Provenance & privacy

Every row carries a provenance field. Benchmark-derived rows are benchmark:<file>#<id>; Cerebras-generated rows are cerebras:<task>.
No real user trajectory data is consumed by the builder — the in-repo benchmark sources are synthetic test fixtures, and the build hosts carry no populated trajectories export.
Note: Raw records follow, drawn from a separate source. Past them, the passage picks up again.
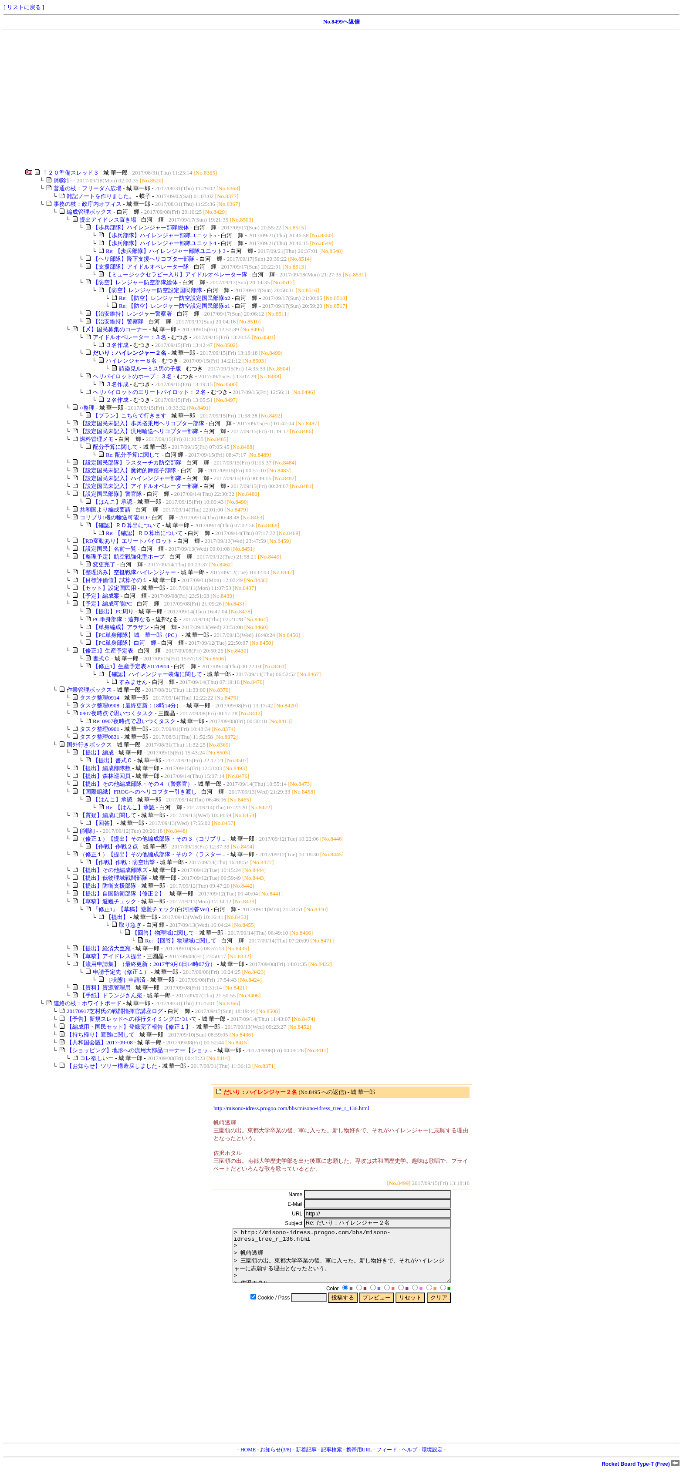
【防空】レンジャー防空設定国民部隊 (154, 290)
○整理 (87, 407)
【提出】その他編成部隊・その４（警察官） (136, 784)
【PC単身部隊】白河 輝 (124, 643)
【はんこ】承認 (112, 501)
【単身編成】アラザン (121, 627)
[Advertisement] (264, 99)
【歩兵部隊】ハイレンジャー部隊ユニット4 (161, 243)
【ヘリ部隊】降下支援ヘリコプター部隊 (144, 259)
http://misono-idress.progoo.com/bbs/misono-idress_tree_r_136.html (291, 1108)
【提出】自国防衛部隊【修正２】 (122, 893)
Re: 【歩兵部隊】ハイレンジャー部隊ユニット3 (166, 251)
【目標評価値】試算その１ (114, 580)
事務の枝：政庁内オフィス (88, 204)
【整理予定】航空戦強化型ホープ (122, 556)
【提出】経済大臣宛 (105, 948)
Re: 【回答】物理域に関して (180, 940)
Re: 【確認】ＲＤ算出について (144, 533)
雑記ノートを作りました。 (101, 196)
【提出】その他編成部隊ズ (114, 870)
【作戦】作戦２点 (115, 846)
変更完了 (104, 564)
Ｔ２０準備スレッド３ (70, 172)
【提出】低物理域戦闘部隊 (114, 878)
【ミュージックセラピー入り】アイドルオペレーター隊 (176, 274)
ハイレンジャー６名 (131, 360)
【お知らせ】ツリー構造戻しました (112, 1066)
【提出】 (117, 917)
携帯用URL (359, 1460)
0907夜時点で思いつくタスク (116, 713)
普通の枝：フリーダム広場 (88, 188)
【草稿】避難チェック (108, 901)
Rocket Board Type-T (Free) (641, 1474)
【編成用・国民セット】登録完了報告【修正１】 (129, 1026)
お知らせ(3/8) (275, 1460)
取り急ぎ (130, 925)
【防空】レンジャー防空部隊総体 (135, 282)
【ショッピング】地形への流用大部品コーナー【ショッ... (140, 1050)
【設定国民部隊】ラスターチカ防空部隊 (131, 462)
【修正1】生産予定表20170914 (131, 666)
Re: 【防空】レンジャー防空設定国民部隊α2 (174, 298)
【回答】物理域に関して (163, 932)
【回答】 (104, 823)
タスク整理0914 (99, 697)
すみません (133, 682)
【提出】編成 (97, 752)
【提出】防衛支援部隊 (108, 885)
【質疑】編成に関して (108, 815)
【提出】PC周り (113, 611)
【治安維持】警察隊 (118, 321)
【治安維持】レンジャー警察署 (132, 313)
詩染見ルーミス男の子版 (150, 368)
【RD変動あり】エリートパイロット (126, 541)
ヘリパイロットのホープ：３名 (132, 376)
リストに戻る (24, 7)
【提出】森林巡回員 (105, 776)
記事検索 (331, 1460)
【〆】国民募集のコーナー (114, 329)
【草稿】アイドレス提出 (111, 956)
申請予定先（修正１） (121, 972)
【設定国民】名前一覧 (108, 548)
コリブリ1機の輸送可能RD (113, 517)
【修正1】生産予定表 (107, 650)
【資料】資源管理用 (105, 987)
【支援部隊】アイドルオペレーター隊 (141, 266)
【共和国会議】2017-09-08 (100, 1042)
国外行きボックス (89, 744)
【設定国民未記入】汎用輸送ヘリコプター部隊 (139, 431)
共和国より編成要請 (105, 509)
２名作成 (117, 400)
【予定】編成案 (99, 595)
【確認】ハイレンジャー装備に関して (154, 674)
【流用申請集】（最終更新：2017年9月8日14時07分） (148, 964)
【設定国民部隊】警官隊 (111, 494)
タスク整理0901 (99, 729)
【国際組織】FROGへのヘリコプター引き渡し (138, 791)
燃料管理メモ (97, 439)
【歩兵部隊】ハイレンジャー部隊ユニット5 (161, 235)
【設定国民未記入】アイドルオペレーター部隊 (139, 486)
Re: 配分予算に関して (133, 454)
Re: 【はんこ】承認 (130, 807)
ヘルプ (409, 1460)
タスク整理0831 (99, 737)
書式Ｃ (101, 658)
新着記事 (306, 1460)
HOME (248, 1460)
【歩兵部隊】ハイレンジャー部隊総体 (141, 227)
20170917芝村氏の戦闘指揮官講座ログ (115, 1011)
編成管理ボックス (89, 212)
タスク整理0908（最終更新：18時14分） (131, 705)
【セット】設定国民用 (108, 588)
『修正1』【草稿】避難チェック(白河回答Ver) (151, 909)
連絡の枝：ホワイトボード (88, 1003)
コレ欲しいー (97, 1058)
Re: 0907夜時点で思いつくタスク (134, 721)
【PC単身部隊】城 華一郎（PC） (136, 635)
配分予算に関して (115, 447)
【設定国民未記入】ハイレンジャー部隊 (131, 478)
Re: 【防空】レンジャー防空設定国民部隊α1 (174, 306)
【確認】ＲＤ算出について (127, 525)
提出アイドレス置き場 (108, 219)
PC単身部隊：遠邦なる (122, 619)
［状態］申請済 (125, 979)
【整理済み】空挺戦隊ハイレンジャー (128, 572)
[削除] (61, 180)
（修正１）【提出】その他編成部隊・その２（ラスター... (153, 854)
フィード (386, 1460)
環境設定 (432, 1460)
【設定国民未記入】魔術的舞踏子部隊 (128, 470)
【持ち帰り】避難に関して (101, 1034)
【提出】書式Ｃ (112, 760)
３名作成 (117, 345)
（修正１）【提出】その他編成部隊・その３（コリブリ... (153, 838)
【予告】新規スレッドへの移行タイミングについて (132, 1019)
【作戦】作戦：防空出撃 (124, 862)
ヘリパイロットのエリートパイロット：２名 (149, 392)
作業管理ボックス (89, 690)
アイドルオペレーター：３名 (129, 337)
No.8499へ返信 (341, 21)
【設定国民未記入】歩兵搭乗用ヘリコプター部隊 (142, 423)
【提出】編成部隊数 (105, 768)
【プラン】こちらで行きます (129, 415)
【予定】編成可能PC (106, 603)
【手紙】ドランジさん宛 (111, 995)
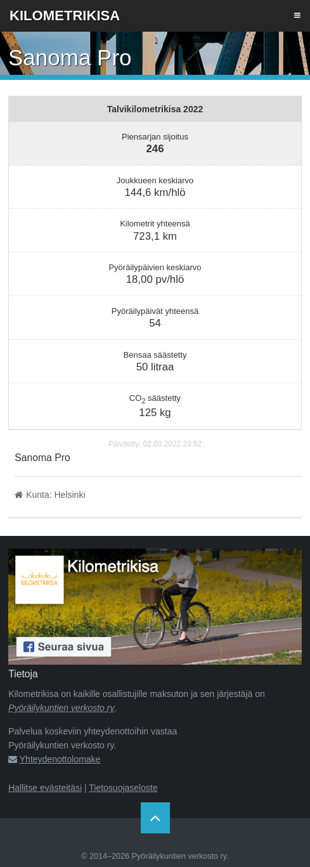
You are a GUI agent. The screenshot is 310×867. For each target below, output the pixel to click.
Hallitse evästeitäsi (45, 788)
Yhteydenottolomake (60, 759)
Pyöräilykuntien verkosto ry (61, 708)
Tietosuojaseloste (123, 788)
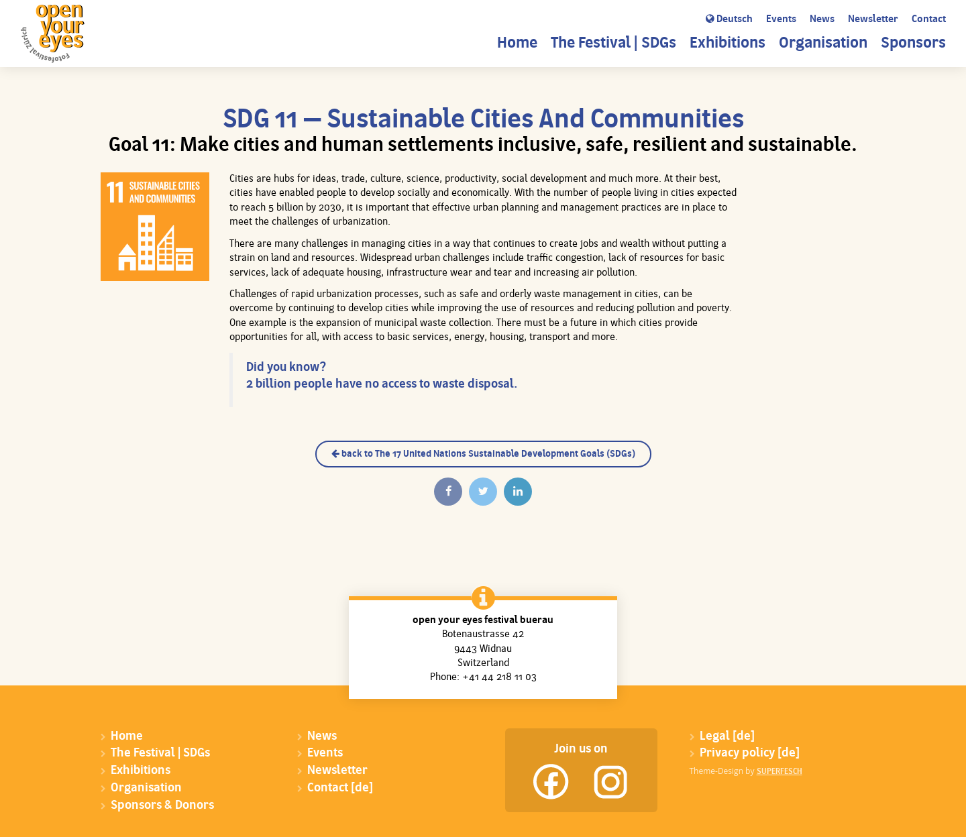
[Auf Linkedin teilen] (518, 492)
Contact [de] (340, 788)
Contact (929, 20)
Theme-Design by (746, 771)
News (822, 20)
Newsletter (873, 20)
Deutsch (729, 19)
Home (517, 44)
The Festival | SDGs (613, 44)
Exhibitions (727, 44)
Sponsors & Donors (162, 805)
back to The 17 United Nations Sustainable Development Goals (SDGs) (483, 454)
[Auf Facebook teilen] (448, 492)
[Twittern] (483, 492)
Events (781, 20)
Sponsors (913, 44)
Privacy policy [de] (750, 753)
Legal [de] (727, 736)
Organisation (823, 44)
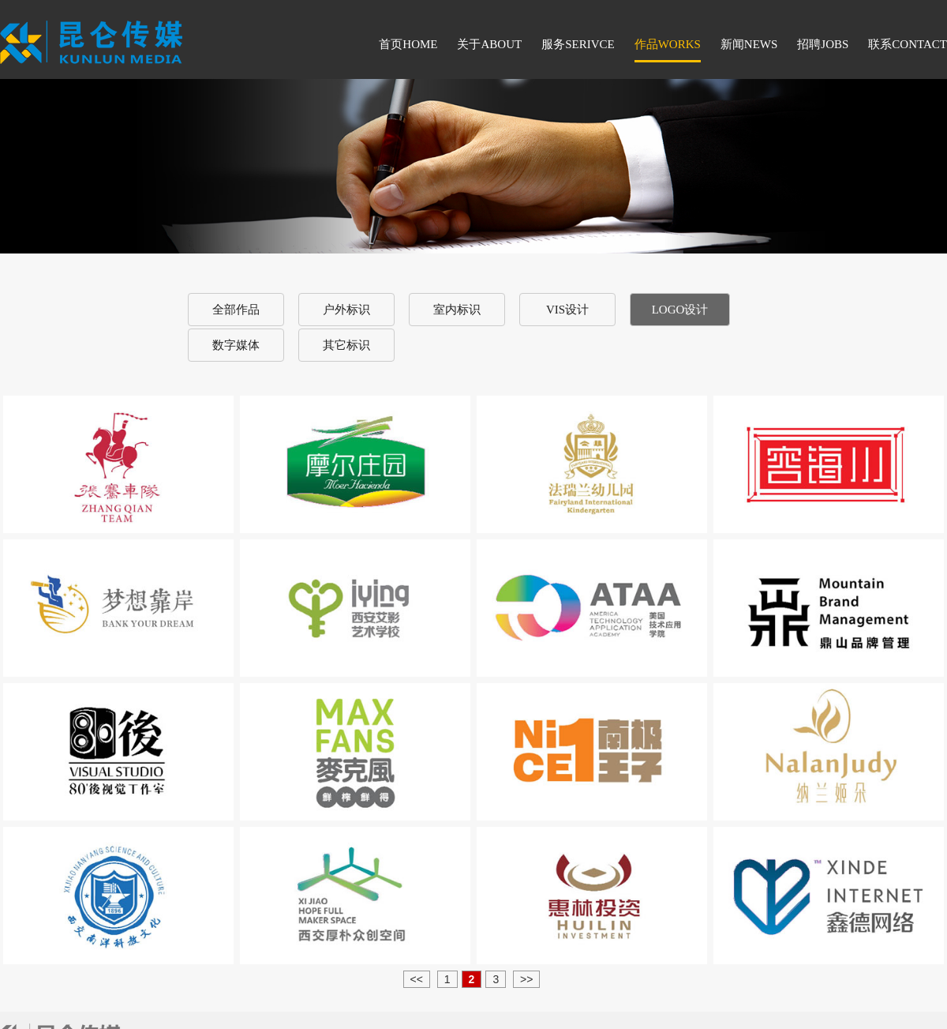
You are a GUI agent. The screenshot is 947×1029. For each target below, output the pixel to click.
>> (526, 979)
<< (416, 979)
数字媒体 (236, 345)
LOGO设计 (680, 309)
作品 (667, 44)
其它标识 (346, 345)
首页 (408, 44)
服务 (578, 44)
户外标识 (346, 309)
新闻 (749, 44)
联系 (907, 44)
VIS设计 (567, 309)
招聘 (822, 44)
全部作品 (236, 309)
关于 (489, 44)
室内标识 (457, 309)
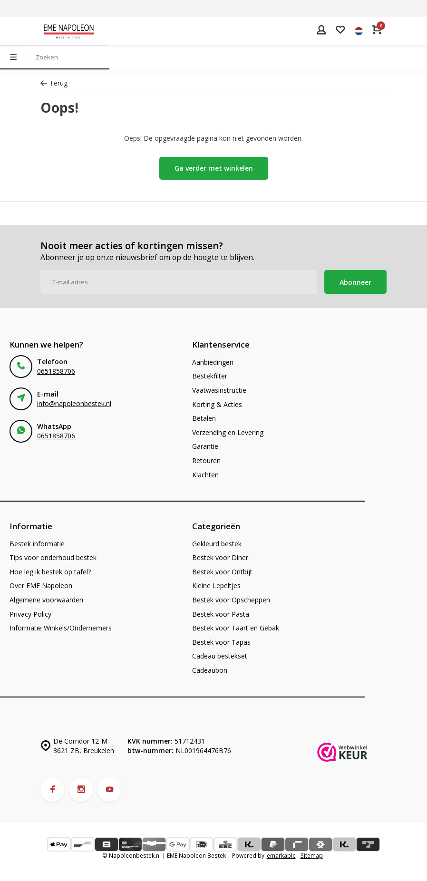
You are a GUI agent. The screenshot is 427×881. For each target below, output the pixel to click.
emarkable (281, 855)
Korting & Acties (217, 404)
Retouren (206, 460)
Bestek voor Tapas (221, 642)
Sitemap (312, 855)
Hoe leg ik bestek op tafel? (50, 571)
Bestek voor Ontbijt (222, 571)
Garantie (205, 446)
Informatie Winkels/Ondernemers (61, 627)
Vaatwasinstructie (219, 390)
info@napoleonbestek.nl (74, 403)
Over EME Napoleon (41, 585)
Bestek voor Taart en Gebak (235, 627)
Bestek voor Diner (220, 557)
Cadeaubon (209, 670)
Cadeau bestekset (219, 655)
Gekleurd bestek (217, 543)
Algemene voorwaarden (46, 599)
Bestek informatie (37, 543)
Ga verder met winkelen (214, 168)
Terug (54, 82)
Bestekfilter (209, 375)
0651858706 (56, 371)
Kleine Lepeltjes (216, 585)
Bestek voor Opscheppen (231, 599)
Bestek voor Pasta (220, 614)
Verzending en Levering (227, 432)
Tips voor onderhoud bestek (53, 557)
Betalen (204, 418)
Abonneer (355, 282)
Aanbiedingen (212, 362)
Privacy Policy (30, 614)
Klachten (205, 474)
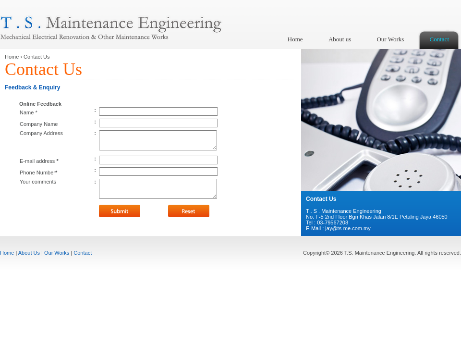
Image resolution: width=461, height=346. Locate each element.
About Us (29, 253)
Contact (439, 39)
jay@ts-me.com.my (347, 228)
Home (295, 39)
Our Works (390, 39)
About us (339, 39)
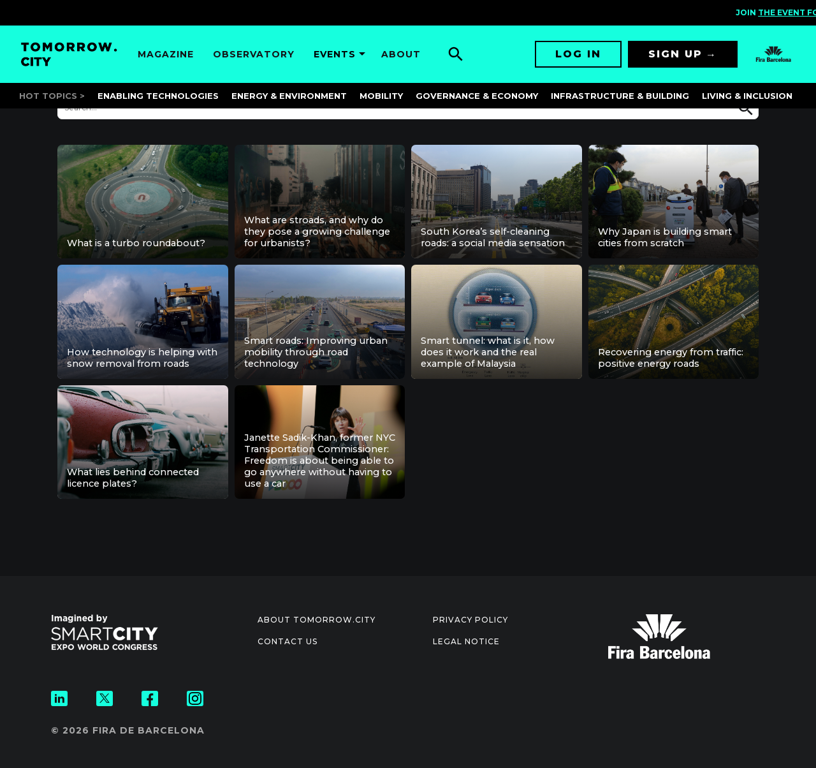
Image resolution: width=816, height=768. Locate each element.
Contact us (287, 641)
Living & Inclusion (747, 96)
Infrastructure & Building (620, 96)
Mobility (381, 96)
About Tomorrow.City (316, 619)
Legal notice (466, 641)
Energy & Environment (289, 96)
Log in (578, 54)
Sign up (675, 54)
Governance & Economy (477, 96)
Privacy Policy (470, 619)
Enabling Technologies (158, 96)
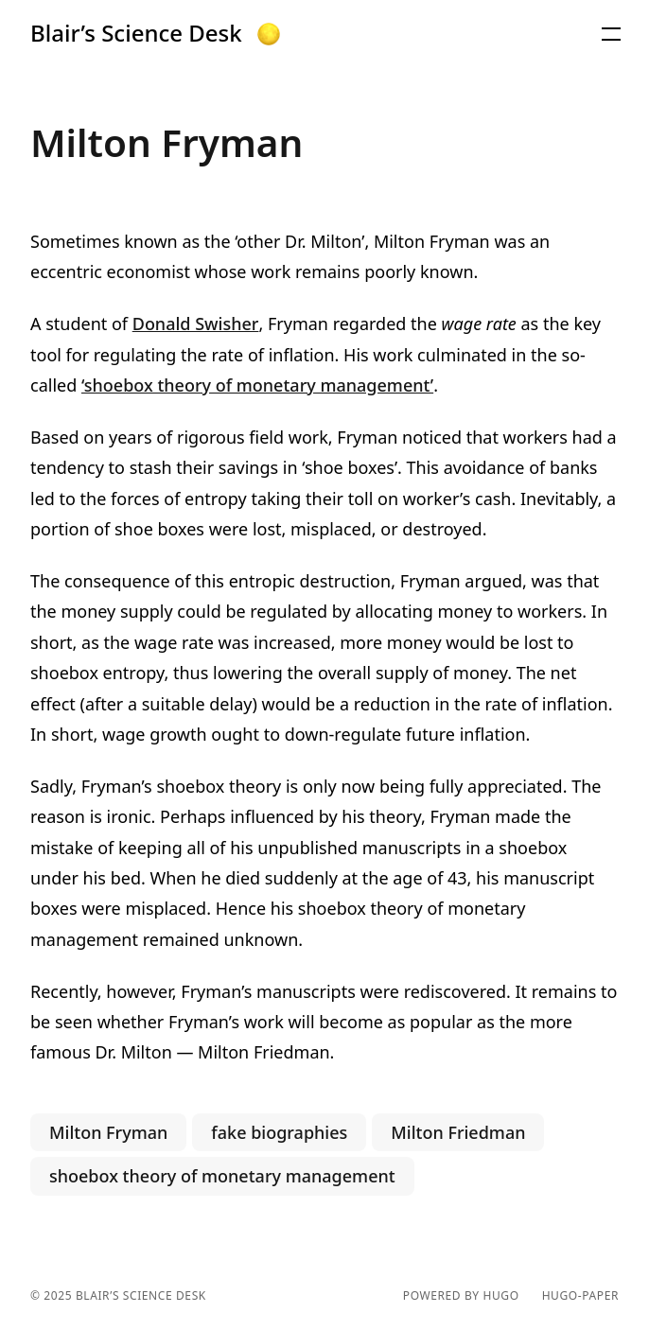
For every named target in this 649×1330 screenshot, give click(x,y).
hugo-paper (580, 1296)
The final splits are nonetheless run through the canonical inline privacy filter (packages/training/scripts/privacy_filter_trajectories.py::redact_value — the same filter format_for_training.format_record applies) as defense-in-depth (API keys / bearer tokens / emails / phones / geo).

Reproduce

bash

cd packages/training
CEREBRAS_API_KEY=<key> uv run python scripts/build_eliza1_sft_0_6b.py
# converted-only (no API key):
uv run python scripts/build_eliza1_sft_0_6b.py --no-augment

Counts, per-task breakdown, token histogram, and the privacy-filter pass are recorded in manifest.json alongside the splits.